───── Passage to read

Chambers v. Allen

Decision Date02 February 1951
Docket NumberNo. 597,597
Citation233 N.C. 195,63 S.E.2d 212
PartiesCHAMBERS, v. ALLEN et al. (two cases).
CourtNorth Carolina Supreme Court

Seawell & Seawell, Carthage, H. F. Seawell, Jr., Carthage, for plaintiffs.

David H. Armstrong, Troy, for defendants.

DENNY, Justice.

The defendants except and assign as error the failure of the trial court to sustain their motion for judgments as of nonsuit, made at the close of the plaintiffs' evidence and renewed at the close of all the evidence.

We think the evidence introduced in the trial below, when considered in the light most favorable to the plaintiffs, as it must be on motion for judgment as of nonsuit, is sufficient to withstand such motion. Carson v. Doggett, 231 N.C. 629, 58 S.E. 2d 609; Winfield v. Smith, 230 N.C. 392, 53 S.E.2d 251; Thomas v. Thurston Motor Lines, 230 N.C. 122, 52 S.E.2d 377; Bundy v. Powell, 229 N.C. 707, 51 S.E.2d 307; Pascal v. Burke Transit Co., 229 N.C. 435, 50 S.E.2d 534.

By exception duly brought forward to the charge, the defendants contend the court below failed to comply with G.S. 1-180, in that it failed to declare and explain the law arising on the evidence with respect to the defendants' Further Answer and Defense, and the statutes pleaded therein; and to explain the law applicable to the facts as they might be found by the jury from the evidence.

──────────
───── Given material

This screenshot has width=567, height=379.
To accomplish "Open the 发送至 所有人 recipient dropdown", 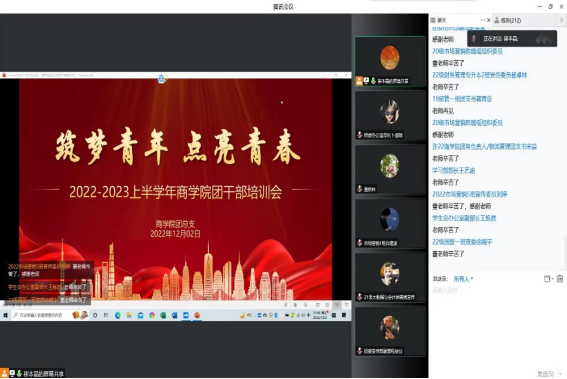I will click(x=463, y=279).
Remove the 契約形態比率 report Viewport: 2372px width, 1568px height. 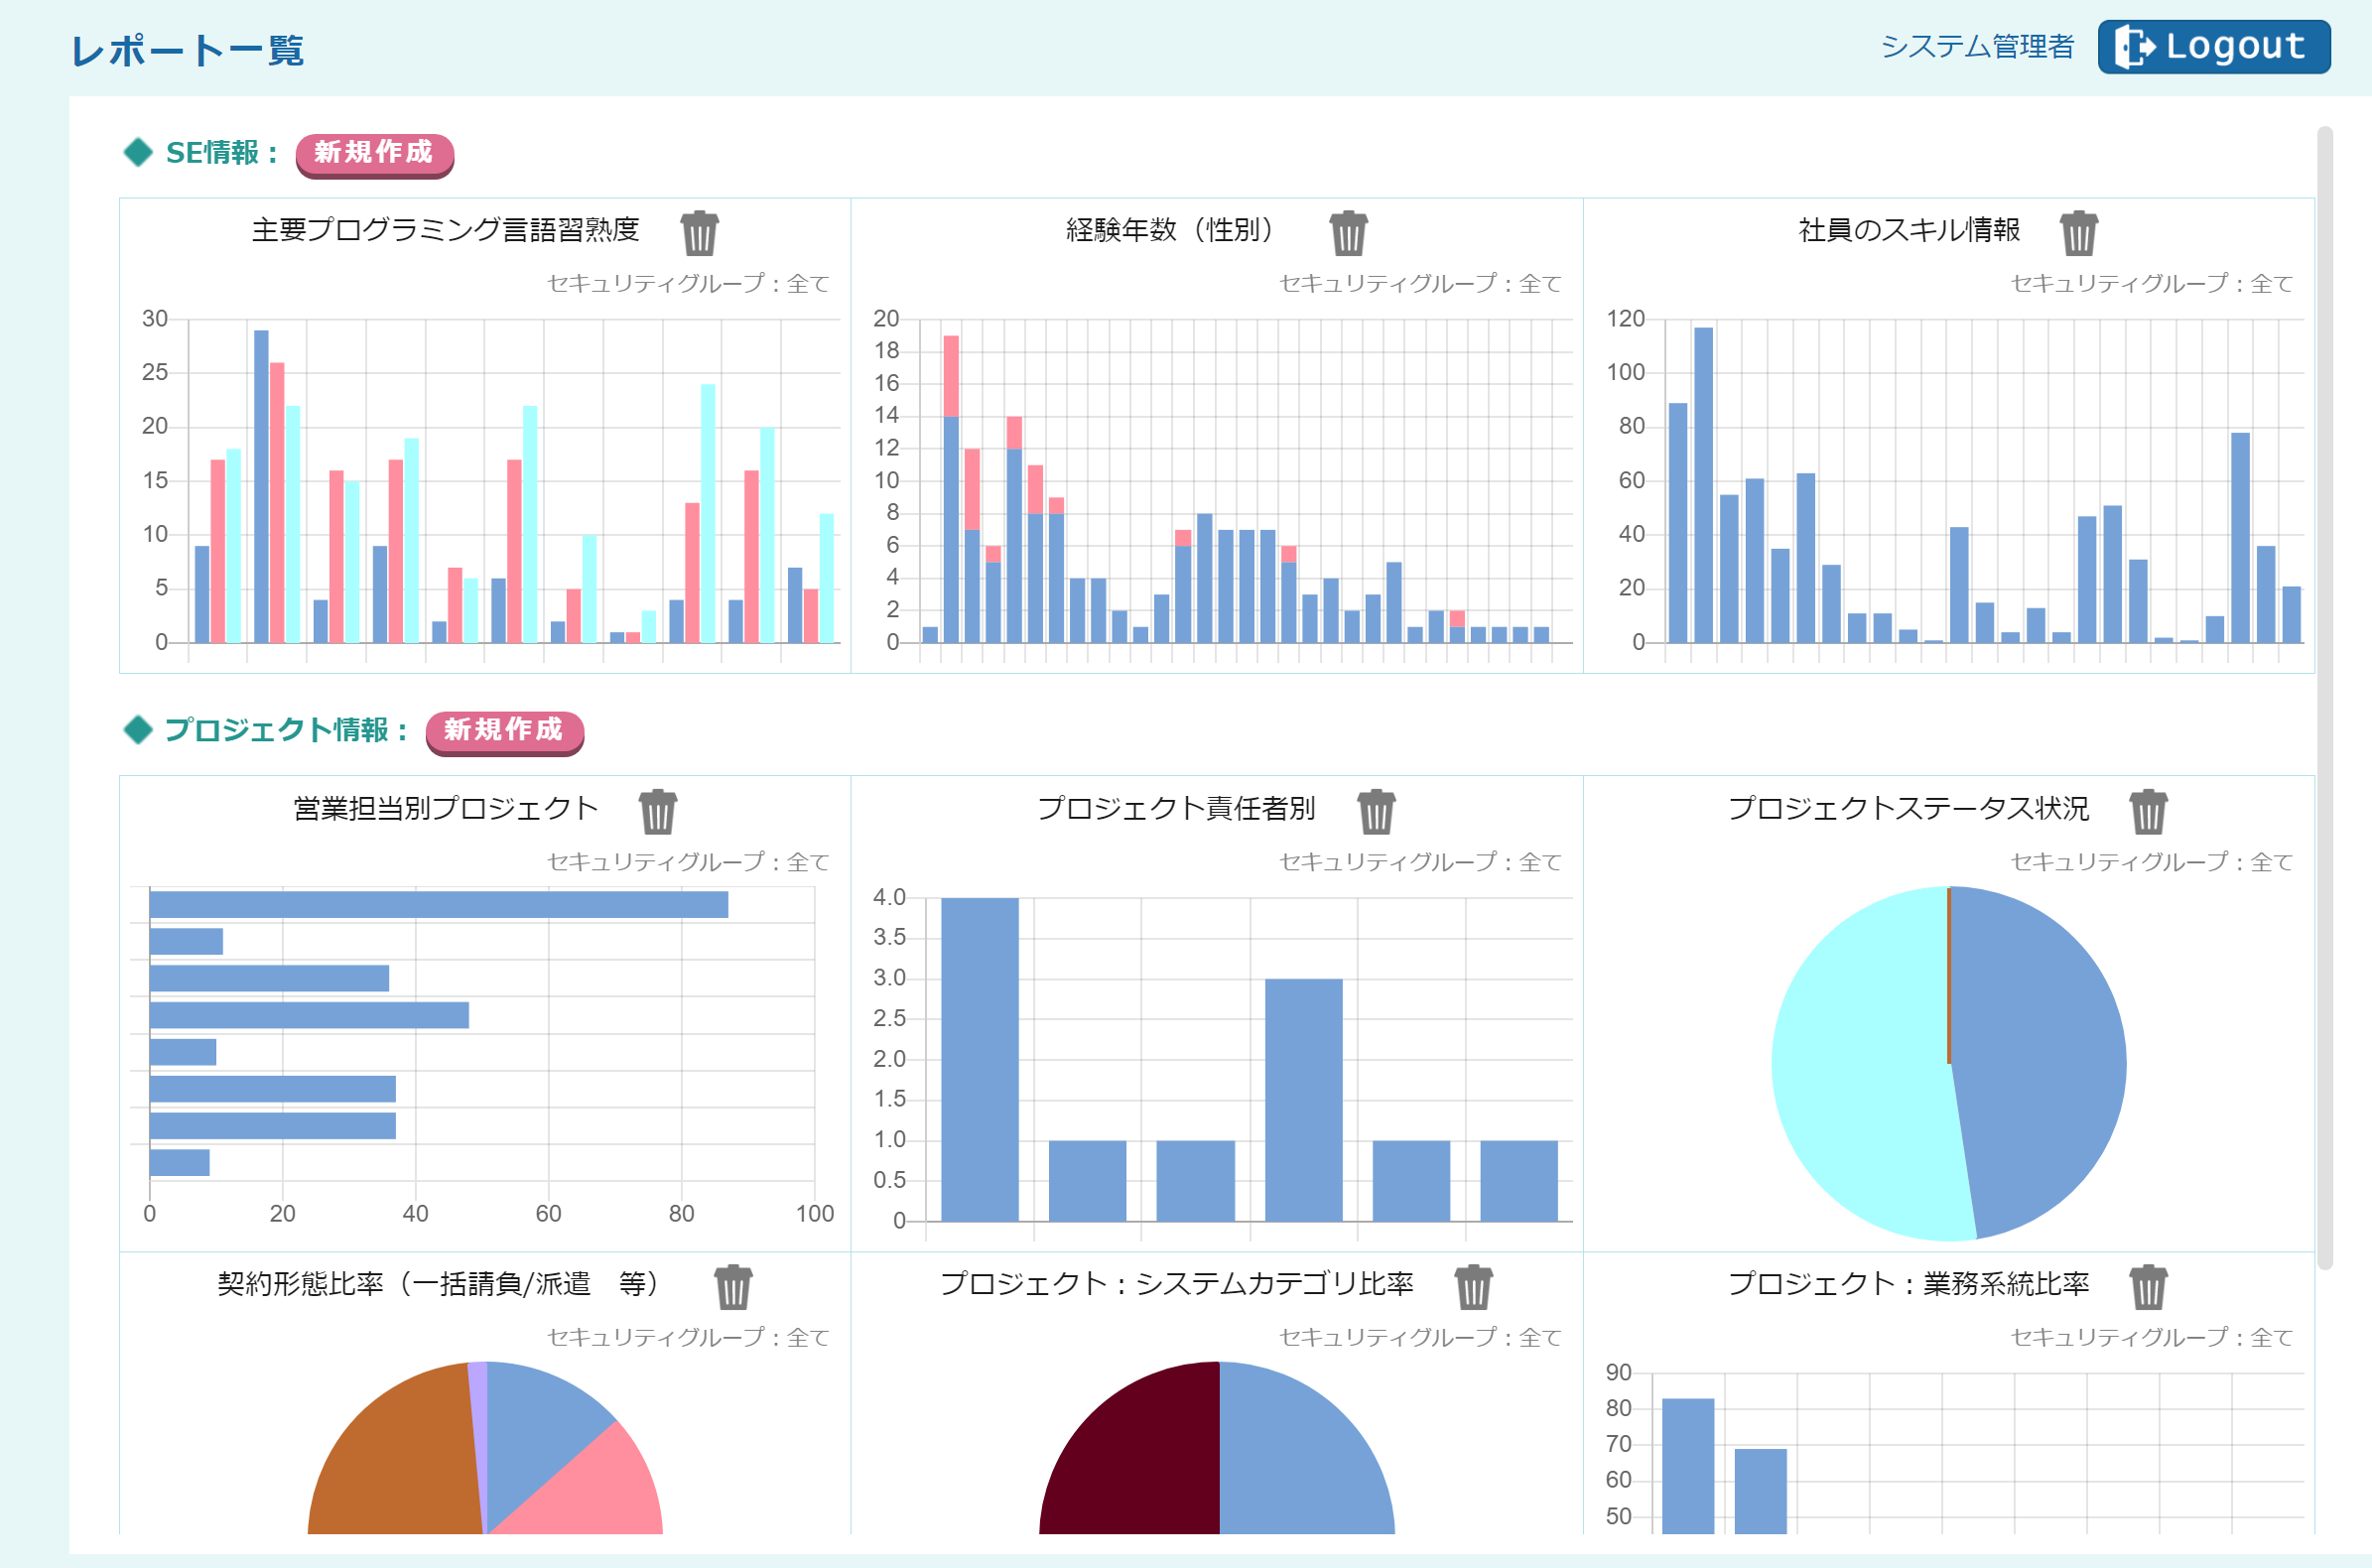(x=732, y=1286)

──────────

Reproduce the court opinion word for word from "Decision Date02 February" to "all the evidence.". The data play no part in this exercise.

Solved exercise:
Decision Date02 February 1951
Docket NumberNo. 597,597
Citation233 N.C. 195,63 S.E.2d 212
PartiesCHAMBERS, v. ALLEN et al. (two cases).
CourtNorth Carolina Supreme Court

Seawell & Seawell, Carthage, H. F. Seawell, Jr., Carthage, for plaintiffs.

David H. Armstrong, Troy, for defendants.

DENNY, Justice.

The defendants except and assign as error the failure of the trial court to sustain their motion for judgments as of nonsuit, made at the close of the plaintiffs' evidence and renewed at the close of all the evidence.